▸ Exercises to complete:
A – In the data items, take the part that opens with the line containing "This screenshot has height=444, width=845." and closes with the line containing "click(538, 597)", and write it out again with "toolbar" swapped for "sidebar" and everything else left as it is.
B – Carry on the essay about forest conservation from the point where it stops.

▸ Extracted text:
Conservation
Bolton Hall
[Reprinted from the Single Tax Review,
September-October 1916]
The policy of the Federal and State governments with reference to
forest lands is of fundamental importance, not only to agriculture,
but to all other industries. According to the Conservation
Commission's estimate, one-third of the present area of the United
States was covered with forests when settlement began. One-fourth is
so covered today. Until a comparatively recent date, the only "policy"
pursued with regard to the forests has been that of destruction. This
has been carried on to such an extent that the effect upon
water-courses has become very appreciable in many localities.
The Act of Congress of June 3, 1878, put a specified price upon
public timber lands, and in 1891, the establishment of the first
reservation was begun. By 1909 these reservations comprised nearly two
hundred million acres. On about twenty per cent. of government forest
lands forestry is practiced. It is practiced on less than one per
cent. of private forest lands, and these contain four-fifths of all
the standing timber in the country.
The amount of standing timber converted into lumber every year is
more than three times the amount added by growth - forty cubic feet
worked up for every twelve cubic feet grown. Our annual per capita
consumption is two hundred and sixty cubic feet, while that of Germany
is only thirty-seven, and that of France only twenty-five. In
addition, there are enormous losses every year by forest fires. At the
present rate of consumption and destruction, the end will be reached
by 1965.

▸ Data items:
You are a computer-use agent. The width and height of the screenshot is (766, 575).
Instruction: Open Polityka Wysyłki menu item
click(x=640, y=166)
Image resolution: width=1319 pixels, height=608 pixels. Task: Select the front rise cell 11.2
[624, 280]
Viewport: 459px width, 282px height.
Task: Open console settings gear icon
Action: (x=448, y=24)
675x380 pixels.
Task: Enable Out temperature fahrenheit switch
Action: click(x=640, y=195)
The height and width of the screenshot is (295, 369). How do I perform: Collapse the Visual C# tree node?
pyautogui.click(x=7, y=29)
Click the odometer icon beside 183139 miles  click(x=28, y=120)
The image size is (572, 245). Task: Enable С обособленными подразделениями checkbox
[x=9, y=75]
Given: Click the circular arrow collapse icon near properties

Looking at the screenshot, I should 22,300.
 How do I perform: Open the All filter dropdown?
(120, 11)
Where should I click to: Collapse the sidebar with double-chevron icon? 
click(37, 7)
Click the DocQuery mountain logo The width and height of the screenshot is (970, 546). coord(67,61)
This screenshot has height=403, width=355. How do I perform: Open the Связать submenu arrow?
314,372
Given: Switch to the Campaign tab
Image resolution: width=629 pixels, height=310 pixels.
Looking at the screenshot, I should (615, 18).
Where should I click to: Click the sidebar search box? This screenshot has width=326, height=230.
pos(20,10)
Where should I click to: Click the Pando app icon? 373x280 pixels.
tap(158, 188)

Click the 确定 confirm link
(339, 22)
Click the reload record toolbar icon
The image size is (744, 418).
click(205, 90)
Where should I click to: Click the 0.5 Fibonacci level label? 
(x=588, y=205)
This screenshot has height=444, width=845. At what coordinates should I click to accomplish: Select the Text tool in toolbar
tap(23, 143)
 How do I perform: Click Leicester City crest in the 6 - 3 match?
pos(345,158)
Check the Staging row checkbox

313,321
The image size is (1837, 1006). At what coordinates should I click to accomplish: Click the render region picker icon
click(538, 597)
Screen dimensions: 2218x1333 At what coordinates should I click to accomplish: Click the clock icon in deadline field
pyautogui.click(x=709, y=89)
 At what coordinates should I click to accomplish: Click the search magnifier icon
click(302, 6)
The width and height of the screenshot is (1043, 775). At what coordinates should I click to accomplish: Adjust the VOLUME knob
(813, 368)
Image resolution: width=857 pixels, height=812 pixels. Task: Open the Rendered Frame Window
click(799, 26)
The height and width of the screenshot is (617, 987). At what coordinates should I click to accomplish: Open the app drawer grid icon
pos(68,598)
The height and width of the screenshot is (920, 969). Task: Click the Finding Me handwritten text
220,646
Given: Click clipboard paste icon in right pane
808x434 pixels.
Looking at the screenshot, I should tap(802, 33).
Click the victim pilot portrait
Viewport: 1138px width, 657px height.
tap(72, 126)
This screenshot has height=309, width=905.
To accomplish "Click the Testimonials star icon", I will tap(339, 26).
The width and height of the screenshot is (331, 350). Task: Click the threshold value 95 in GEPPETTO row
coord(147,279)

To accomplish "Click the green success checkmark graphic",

▸ Results by task:
A –
This screenshot has height=444, width=845. At what coordinates should I click to accomplish: Select the Text tool in sidebar
tap(23, 143)
 How do I perform: Click Leicester City crest in the 6 - 3 match?
pos(345,158)
Check the Staging row checkbox

313,321
The image size is (1837, 1006). At what coordinates should I click to accomplish: Click the render region picker icon
click(538, 597)

B –
It is impossible, however, that in the next half century we may check
and even reverse the present tendency; wood has been so abundant and
cheap that it has been used far more extensively for building in this
country than anywhere else in the world. In many places where wooden
buildings should not be permitted, wood is still used, even in
considerable centres of population, a fact which accounts for the
larger part of our enormous consumption of lumber.
Our losses by fire, outside of forest fires, aggregate two hundred
million dollars per annum. They exceed the losses by fire of any six
foreign countries. We spend upon fire departments and other means of
prevention four hundred millions per annum-owing to our carelessness.
Outside of limited city areas, the insurance companies are the sole
censors of construction. In the scramble for a big volume of business
they take indefensible risks, making up their losses by excessive
rates on normal risks. Rates are far higher here than in any foreign
country. Out of between eleven and twelve million buildings in the
country in 1909, less than ten thousand were even nominally fire
proof.* Were not our fire departments the most efficient in the world,
our losses would be much greater.
What is the remedy for this enormous waste? Obviously nothing that
comes under the head of conservation or reclamation. The remedy is in
more substantial construction. Not only the fire insurance companies
should insist upon this, but wherever the concentration of population
warrants, municipalities should make it compulsory.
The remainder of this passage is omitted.